The GMs gave an overwhelming thumbs-up to three-on-three overtime, which has been both fun, mostly well received and decisive – 69.8 per cent (30 of 43) of games that required overtime this season having been decided in the extra period rather than by shootout. Last season, 44.4 per cent of OT games were decided in the four-on-four format.

However, GMs were less sure how exactly to increase scoring, which is stuck at 5.3 goals a game, well below the postlockout high of 6.17 in 2005-06.

Colin Campbell, the NHL's senior executive vice-president of hockey operations, revealed Tuesday that GMs were asked to start brainstorming in advance of their next meeting in March to come with creative ways of getting more scoring – or at the very least more scoring chances back in the game.

The first target is the extra-large equipment worn by today's goaltenders. According to Campbell, the league has received the go-ahead "from the owners, general managers and players association through our competition committee last season to make changes before next season to the goaltenders' equipment. If that doesn't' work, maybe we'll have to look at bigger nets."

Campbell cautioned that installing larger nets would raise so many logistical issues that they better try everything else first before they take such a drastic step.

"The players are partners with us in this game, and there are a lot more players than just goaltenders who want to shoot and score," Campbell said. "It's getting pretty tough to put the puck in the net these days with the size of goaltenders. It's one thing to have large equipment; it's another to be 6 foot 6. We can't legislate against that."

Poile said there are no easy solutions. "When you talk about scoring, where do you want to start?" he asked. "Do you want to start with the goaltending equipment? Do you want to start with the congestion in front of the net and all the shot blocking?

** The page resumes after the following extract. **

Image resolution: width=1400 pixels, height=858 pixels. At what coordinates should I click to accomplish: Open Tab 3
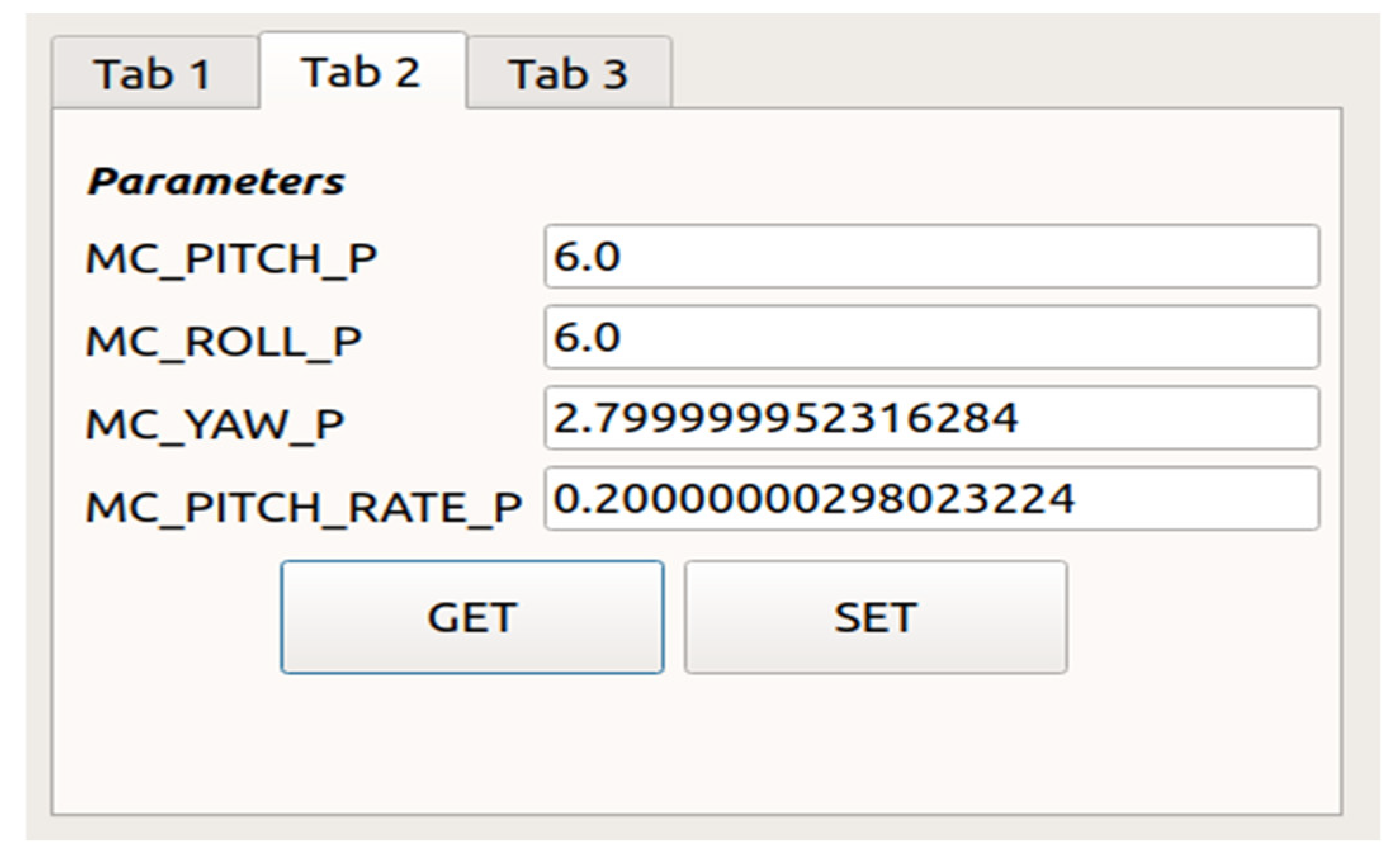click(x=569, y=74)
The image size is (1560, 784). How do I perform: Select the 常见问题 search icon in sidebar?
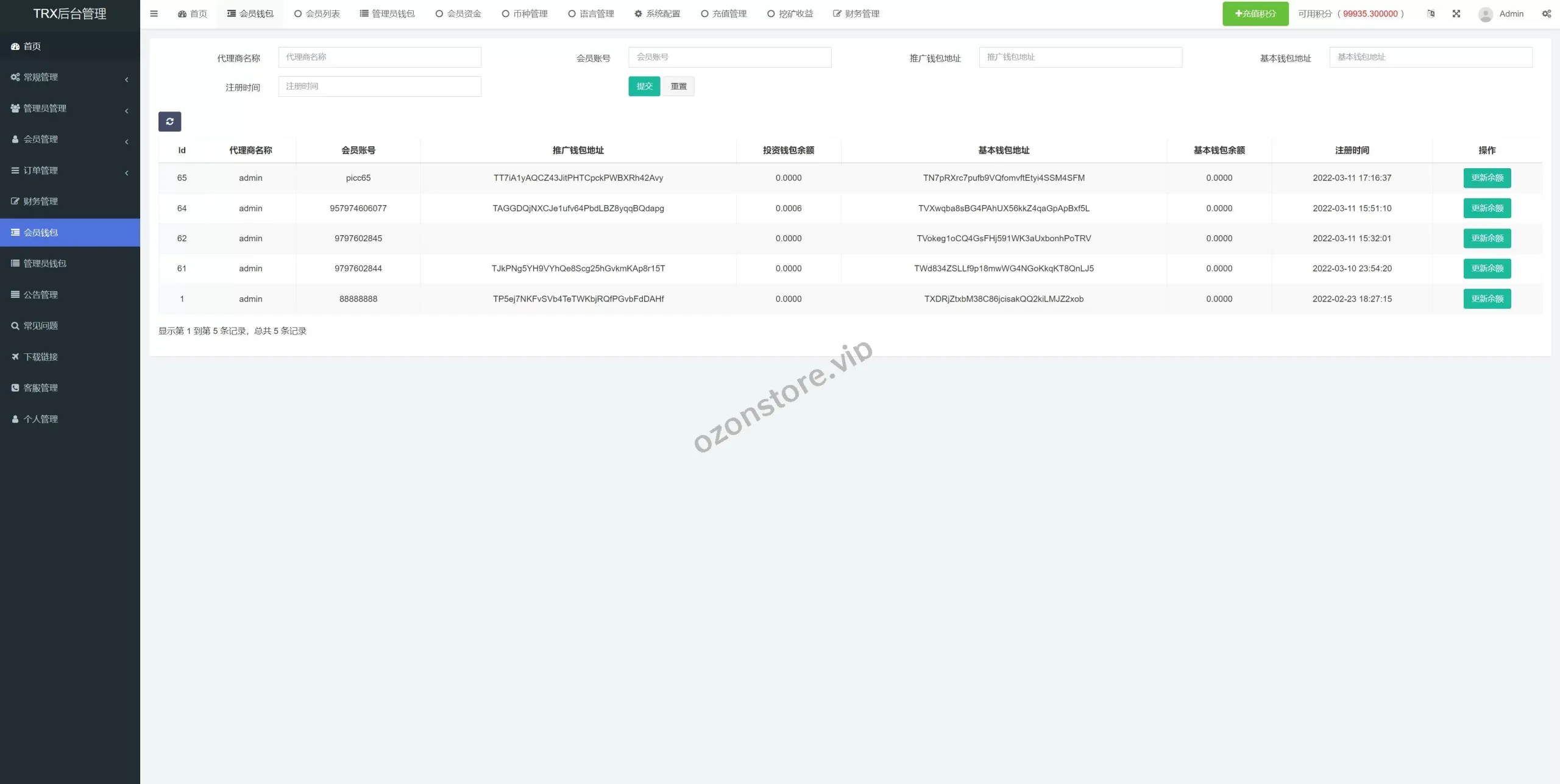[x=15, y=325]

The [size of the] zones, should they be changed? How about taking out the trapezoid? We could go on and on.

"Really, the question is: Are we unhappy with the number of goals that are being scored? I myself would like a little more goal scoring. I have ideas, [and] one of them would be to continue to reduce goaltending equipment. I know it can be done."

Poile said going to bigger nets should be a last resort, and in the meantime, "we should be challenging each other, as players and managers, to come up with ways to put more offence in the game, if that's what we think the game needs. That will be as important a topic as anything come March."